### Task objective
The records below must be copied out completely and exactly.

:: Records for the exercise

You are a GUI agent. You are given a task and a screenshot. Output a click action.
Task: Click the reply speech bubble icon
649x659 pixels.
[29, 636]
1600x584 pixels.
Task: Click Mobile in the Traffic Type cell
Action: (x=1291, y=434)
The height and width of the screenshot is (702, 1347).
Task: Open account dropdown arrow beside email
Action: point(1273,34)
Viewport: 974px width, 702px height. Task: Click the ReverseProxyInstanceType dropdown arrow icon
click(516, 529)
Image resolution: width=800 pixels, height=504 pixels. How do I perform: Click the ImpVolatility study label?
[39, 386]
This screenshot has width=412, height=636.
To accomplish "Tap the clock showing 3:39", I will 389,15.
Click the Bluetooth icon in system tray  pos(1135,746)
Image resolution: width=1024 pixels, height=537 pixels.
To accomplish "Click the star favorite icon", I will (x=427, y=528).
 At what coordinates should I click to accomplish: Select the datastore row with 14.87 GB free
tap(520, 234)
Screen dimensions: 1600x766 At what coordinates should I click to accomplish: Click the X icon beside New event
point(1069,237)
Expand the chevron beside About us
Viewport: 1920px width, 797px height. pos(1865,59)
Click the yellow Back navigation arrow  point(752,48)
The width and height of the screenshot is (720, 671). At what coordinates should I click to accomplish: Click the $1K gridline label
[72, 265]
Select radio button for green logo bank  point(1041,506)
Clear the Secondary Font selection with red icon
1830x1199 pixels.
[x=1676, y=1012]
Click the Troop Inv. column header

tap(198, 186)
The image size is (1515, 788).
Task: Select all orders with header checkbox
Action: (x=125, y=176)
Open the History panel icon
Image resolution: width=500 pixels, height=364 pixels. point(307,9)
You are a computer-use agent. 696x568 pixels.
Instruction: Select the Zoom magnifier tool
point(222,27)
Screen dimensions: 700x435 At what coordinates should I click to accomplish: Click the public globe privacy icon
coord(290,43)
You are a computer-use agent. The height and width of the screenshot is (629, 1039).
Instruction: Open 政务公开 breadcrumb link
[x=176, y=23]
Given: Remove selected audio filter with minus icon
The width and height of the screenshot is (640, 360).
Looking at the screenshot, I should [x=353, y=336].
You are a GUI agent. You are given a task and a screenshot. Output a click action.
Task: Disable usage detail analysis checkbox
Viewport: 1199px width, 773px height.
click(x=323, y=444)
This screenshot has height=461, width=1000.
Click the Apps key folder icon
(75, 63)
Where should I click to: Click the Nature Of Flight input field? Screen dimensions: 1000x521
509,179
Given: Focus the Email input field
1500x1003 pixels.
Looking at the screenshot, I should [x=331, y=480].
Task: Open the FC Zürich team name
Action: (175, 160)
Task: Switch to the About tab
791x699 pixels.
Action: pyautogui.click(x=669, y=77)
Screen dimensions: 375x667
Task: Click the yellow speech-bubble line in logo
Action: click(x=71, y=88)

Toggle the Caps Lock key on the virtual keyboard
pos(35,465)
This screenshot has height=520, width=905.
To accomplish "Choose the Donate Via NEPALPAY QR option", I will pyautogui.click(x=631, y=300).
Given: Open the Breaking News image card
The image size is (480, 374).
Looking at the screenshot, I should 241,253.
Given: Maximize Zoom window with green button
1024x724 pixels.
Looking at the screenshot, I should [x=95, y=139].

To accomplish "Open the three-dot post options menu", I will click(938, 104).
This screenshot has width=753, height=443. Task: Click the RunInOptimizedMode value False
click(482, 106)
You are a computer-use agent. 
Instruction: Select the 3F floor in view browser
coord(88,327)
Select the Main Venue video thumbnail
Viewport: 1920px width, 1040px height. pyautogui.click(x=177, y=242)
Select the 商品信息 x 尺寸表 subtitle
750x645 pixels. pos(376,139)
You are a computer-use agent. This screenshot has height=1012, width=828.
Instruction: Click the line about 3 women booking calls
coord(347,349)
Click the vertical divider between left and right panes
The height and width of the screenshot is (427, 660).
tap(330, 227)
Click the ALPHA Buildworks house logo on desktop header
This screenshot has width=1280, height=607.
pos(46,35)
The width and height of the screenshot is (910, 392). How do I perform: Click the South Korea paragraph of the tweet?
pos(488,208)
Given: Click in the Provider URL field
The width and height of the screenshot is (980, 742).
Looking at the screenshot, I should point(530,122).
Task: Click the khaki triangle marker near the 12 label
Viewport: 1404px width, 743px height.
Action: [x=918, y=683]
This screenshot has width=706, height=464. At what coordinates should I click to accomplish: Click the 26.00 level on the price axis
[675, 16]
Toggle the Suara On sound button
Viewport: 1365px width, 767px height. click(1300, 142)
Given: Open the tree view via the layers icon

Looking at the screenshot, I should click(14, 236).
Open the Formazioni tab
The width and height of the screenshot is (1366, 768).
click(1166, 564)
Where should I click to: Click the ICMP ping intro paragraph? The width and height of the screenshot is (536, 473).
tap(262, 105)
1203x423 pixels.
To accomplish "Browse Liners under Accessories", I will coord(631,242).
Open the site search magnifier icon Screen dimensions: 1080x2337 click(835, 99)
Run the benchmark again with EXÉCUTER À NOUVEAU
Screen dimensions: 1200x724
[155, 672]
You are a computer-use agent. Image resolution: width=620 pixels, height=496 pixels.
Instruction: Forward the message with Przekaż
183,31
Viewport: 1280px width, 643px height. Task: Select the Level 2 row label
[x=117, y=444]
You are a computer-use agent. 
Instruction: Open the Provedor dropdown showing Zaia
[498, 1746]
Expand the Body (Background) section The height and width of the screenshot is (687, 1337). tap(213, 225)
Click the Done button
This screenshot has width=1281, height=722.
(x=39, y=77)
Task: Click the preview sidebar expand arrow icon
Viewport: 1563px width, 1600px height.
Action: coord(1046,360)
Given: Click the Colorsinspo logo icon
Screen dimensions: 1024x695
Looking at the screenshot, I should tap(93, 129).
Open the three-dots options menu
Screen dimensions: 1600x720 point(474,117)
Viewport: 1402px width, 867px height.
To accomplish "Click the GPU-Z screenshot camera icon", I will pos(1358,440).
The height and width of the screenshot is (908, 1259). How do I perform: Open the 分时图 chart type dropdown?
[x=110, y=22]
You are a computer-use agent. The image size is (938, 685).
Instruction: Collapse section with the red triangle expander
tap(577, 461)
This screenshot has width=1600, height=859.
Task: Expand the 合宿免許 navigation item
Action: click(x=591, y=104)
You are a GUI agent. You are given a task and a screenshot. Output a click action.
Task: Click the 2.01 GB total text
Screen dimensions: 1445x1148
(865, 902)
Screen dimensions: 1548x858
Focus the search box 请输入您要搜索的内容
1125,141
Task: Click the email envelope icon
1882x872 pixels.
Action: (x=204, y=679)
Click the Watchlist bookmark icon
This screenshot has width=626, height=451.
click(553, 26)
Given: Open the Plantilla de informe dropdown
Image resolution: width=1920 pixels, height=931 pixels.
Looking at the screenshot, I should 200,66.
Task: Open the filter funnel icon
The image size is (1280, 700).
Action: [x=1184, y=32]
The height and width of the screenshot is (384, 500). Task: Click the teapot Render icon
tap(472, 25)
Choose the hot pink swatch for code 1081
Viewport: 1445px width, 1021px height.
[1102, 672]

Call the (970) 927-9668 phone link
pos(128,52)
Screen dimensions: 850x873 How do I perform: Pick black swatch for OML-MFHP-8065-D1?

::::

### Result of this task
You are a GUI agent. You are given a task and a screenshot. Output a click action.
Task: Click the reply speech bubble icon
649x659 pixels.
[29, 636]
1600x584 pixels.
Task: Click Mobile in the Traffic Type cell
Action: (x=1291, y=434)
The height and width of the screenshot is (702, 1347).
Task: Open account dropdown arrow beside email
Action: point(1273,34)
Viewport: 974px width, 702px height. Task: Click the ReverseProxyInstanceType dropdown arrow icon
click(516, 529)
Image resolution: width=800 pixels, height=504 pixels. How do I perform: Click the ImpVolatility study label?
[39, 386]
This screenshot has width=412, height=636.
To accomplish "Tap the clock showing 3:39", I will 389,15.
Click the Bluetooth icon in system tray  pos(1135,746)
Image resolution: width=1024 pixels, height=537 pixels.
To accomplish "Click the star favorite icon", I will (x=427, y=528).
 At what coordinates should I click to accomplish: Select the datastore row with 14.87 GB free
tap(520, 234)
Screen dimensions: 1600x766 At what coordinates should I click to accomplish: Click the X icon beside New event
point(1069,237)
Expand the chevron beside About us
Viewport: 1920px width, 797px height. pos(1865,59)
Click the yellow Back navigation arrow  point(752,48)
The width and height of the screenshot is (720, 671). At what coordinates should I click to accomplish: Click the $1K gridline label
[72, 265]
Select radio button for green logo bank  point(1041,506)
Clear the Secondary Font selection with red icon
1830x1199 pixels.
[x=1676, y=1012]
Click the Troop Inv. column header

tap(198, 186)
The image size is (1515, 788).
Task: Select all orders with header checkbox
Action: (x=125, y=176)
Open the History panel icon
Image resolution: width=500 pixels, height=364 pixels. point(307,9)
You are a computer-use agent. 696x568 pixels.
Instruction: Select the Zoom magnifier tool
point(222,27)
Screen dimensions: 700x435 At what coordinates should I click to accomplish: Click the public globe privacy icon
coord(290,43)
You are a computer-use agent. The height and width of the screenshot is (629, 1039).
Instruction: Open 政务公开 breadcrumb link
[x=176, y=23]
Given: Remove selected audio filter with minus icon
The width and height of the screenshot is (640, 360).
Looking at the screenshot, I should [x=353, y=336].
You are a GUI agent. You are given a task and a screenshot. Output a click action.
Task: Disable usage detail analysis checkbox
Viewport: 1199px width, 773px height.
click(x=323, y=444)
This screenshot has height=461, width=1000.
Click the Apps key folder icon
(75, 63)
Where should I click to: Click the Nature Of Flight input field? Screen dimensions: 1000x521
509,179
Given: Focus the Email input field
1500x1003 pixels.
Looking at the screenshot, I should [x=331, y=480].
Task: Open the FC Zürich team name
Action: (175, 160)
Task: Switch to the About tab
791x699 pixels.
Action: pyautogui.click(x=669, y=77)
Screen dimensions: 375x667
Task: Click the yellow speech-bubble line in logo
Action: click(x=71, y=88)

Toggle the Caps Lock key on the virtual keyboard
pos(35,465)
This screenshot has height=520, width=905.
To accomplish "Choose the Donate Via NEPALPAY QR option", I will pyautogui.click(x=631, y=300).
Given: Open the Breaking News image card
The image size is (480, 374).
Looking at the screenshot, I should 241,253.
Given: Maximize Zoom window with green button
1024x724 pixels.
Looking at the screenshot, I should [x=95, y=139].

To accomplish "Open the three-dot post options menu", I will click(938, 104).
This screenshot has width=753, height=443. Task: Click the RunInOptimizedMode value False
click(482, 106)
You are a computer-use agent. 
Instruction: Select the 3F floor in view browser
coord(88,327)
Select the Main Venue video thumbnail
Viewport: 1920px width, 1040px height. pyautogui.click(x=177, y=242)
Select the 商品信息 x 尺寸表 subtitle
750x645 pixels. pos(376,139)
You are a computer-use agent. This screenshot has height=1012, width=828.
Instruction: Click the line about 3 women booking calls
coord(347,349)
Click the vertical divider between left and right panes
The height and width of the screenshot is (427, 660).
tap(330, 227)
Click the ALPHA Buildworks house logo on desktop header
This screenshot has width=1280, height=607.
pos(46,35)
The width and height of the screenshot is (910, 392). How do I perform: Click the South Korea paragraph of the tweet?
pos(488,208)
Given: Click in the Provider URL field
The width and height of the screenshot is (980, 742).
Looking at the screenshot, I should point(530,122).
Task: Click the khaki triangle marker near the 12 label
Viewport: 1404px width, 743px height.
Action: [x=918, y=683]
This screenshot has width=706, height=464. At what coordinates should I click to accomplish: Click the 26.00 level on the price axis
[675, 16]
Toggle the Suara On sound button
Viewport: 1365px width, 767px height. click(1300, 142)
Given: Open the tree view via the layers icon

Looking at the screenshot, I should click(14, 236).
Open the Formazioni tab
The width and height of the screenshot is (1366, 768).
click(1166, 564)
Where should I click to: Click the ICMP ping intro paragraph? The width and height of the screenshot is (536, 473).
tap(262, 105)
1203x423 pixels.
To accomplish "Browse Liners under Accessories", I will coord(631,242).
Open the site search magnifier icon Screen dimensions: 1080x2337 click(835, 99)
Run the benchmark again with EXÉCUTER À NOUVEAU
Screen dimensions: 1200x724
[155, 672]
You are a computer-use agent. Image resolution: width=620 pixels, height=496 pixels.
Instruction: Forward the message with Przekaż
183,31
Viewport: 1280px width, 643px height. Task: Select the Level 2 row label
[x=117, y=444]
You are a computer-use agent. 
Instruction: Open the Provedor dropdown showing Zaia
[498, 1746]
Expand the Body (Background) section The height and width of the screenshot is (687, 1337). tap(213, 225)
Click the Done button
This screenshot has width=1281, height=722.
(x=39, y=77)
Task: Click the preview sidebar expand arrow icon
Viewport: 1563px width, 1600px height.
Action: coord(1046,360)
Given: Click the Colorsinspo logo icon
Screen dimensions: 1024x695
Looking at the screenshot, I should tap(93, 129).
Open the three-dots options menu
Screen dimensions: 1600x720 point(474,117)
Viewport: 1402px width, 867px height.
To accomplish "Click the GPU-Z screenshot camera icon", I will pos(1358,440).
The height and width of the screenshot is (908, 1259). How do I perform: Open the 分时图 chart type dropdown?
[x=110, y=22]
You are a computer-use agent. The image size is (938, 685).
Instruction: Collapse section with the red triangle expander
tap(577, 461)
This screenshot has width=1600, height=859.
Task: Expand the 合宿免許 navigation item
Action: click(x=591, y=104)
You are a GUI agent. You are given a task and a screenshot. Output a click action.
Task: Click the 2.01 GB total text
Screen dimensions: 1445x1148
(865, 902)
Screen dimensions: 1548x858
Focus the search box 请输入您要搜索的内容
1125,141
Task: Click the email envelope icon
1882x872 pixels.
Action: (x=204, y=679)
Click the Watchlist bookmark icon
This screenshot has width=626, height=451.
click(553, 26)
Given: Open the Plantilla de informe dropdown
Image resolution: width=1920 pixels, height=931 pixels.
Looking at the screenshot, I should 200,66.
Task: Open the filter funnel icon
The image size is (1280, 700).
Action: [x=1184, y=32]
The height and width of the screenshot is (384, 500). Task: Click the teapot Render icon
tap(472, 25)
Choose the hot pink swatch for code 1081
Viewport: 1445px width, 1021px height.
[1102, 672]

Call the (970) 927-9668 phone link
pos(128,52)
Screen dimensions: 850x873 How do I perform: Pick black swatch for OML-MFHP-8065-D1?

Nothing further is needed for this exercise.